Read through the lines below for the string "agent" and copy each one that has it.

···

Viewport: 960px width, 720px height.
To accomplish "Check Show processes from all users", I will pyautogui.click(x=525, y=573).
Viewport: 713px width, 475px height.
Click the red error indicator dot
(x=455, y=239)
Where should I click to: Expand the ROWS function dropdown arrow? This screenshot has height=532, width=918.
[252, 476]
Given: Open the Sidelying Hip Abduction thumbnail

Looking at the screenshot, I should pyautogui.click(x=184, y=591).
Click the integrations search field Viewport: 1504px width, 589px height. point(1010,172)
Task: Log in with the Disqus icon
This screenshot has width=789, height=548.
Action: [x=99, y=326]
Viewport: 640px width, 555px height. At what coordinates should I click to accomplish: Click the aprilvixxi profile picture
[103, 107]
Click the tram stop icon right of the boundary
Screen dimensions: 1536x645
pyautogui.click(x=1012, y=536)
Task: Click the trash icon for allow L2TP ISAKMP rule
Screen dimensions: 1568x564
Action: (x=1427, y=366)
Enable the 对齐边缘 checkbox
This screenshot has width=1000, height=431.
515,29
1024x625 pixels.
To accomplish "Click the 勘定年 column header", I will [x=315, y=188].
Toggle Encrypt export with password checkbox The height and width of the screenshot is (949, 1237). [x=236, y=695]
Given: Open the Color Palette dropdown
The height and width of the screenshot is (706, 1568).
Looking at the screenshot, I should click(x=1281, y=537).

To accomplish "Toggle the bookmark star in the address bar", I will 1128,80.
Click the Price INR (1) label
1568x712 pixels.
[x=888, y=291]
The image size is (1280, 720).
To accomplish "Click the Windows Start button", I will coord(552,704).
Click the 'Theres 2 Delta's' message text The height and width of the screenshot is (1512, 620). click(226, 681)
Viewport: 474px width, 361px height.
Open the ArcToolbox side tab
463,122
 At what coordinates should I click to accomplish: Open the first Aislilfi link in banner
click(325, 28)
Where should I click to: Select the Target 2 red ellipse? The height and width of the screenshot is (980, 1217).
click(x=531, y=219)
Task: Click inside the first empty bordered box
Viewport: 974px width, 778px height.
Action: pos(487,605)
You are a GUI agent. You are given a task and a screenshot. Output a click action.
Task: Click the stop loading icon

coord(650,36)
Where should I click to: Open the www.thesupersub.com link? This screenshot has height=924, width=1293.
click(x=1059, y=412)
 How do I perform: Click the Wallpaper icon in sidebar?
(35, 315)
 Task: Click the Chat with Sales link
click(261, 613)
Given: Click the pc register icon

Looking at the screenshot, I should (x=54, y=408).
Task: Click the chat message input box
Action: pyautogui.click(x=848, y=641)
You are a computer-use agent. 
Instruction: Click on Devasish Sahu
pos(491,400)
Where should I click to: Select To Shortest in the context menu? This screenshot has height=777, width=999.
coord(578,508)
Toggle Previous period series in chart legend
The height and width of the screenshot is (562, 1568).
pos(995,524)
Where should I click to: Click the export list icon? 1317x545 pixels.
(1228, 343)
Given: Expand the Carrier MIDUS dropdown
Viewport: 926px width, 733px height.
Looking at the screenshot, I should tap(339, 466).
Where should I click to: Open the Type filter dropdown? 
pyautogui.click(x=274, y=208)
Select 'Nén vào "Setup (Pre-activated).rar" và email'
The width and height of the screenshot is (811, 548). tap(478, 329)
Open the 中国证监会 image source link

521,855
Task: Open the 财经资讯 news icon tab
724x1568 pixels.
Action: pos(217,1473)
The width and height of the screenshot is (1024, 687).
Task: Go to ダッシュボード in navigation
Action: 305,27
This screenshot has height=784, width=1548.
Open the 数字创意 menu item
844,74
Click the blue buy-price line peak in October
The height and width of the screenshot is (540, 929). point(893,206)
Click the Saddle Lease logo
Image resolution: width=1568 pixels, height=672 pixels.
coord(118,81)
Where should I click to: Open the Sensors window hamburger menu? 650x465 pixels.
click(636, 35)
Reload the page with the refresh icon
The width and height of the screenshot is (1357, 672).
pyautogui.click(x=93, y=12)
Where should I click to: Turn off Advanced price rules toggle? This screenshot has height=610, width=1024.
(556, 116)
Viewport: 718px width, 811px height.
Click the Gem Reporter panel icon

···

ANSWER BOX:
You are a GUI agent. You are given a task and a screenshot. Output a click action.
You are a computer-use agent. 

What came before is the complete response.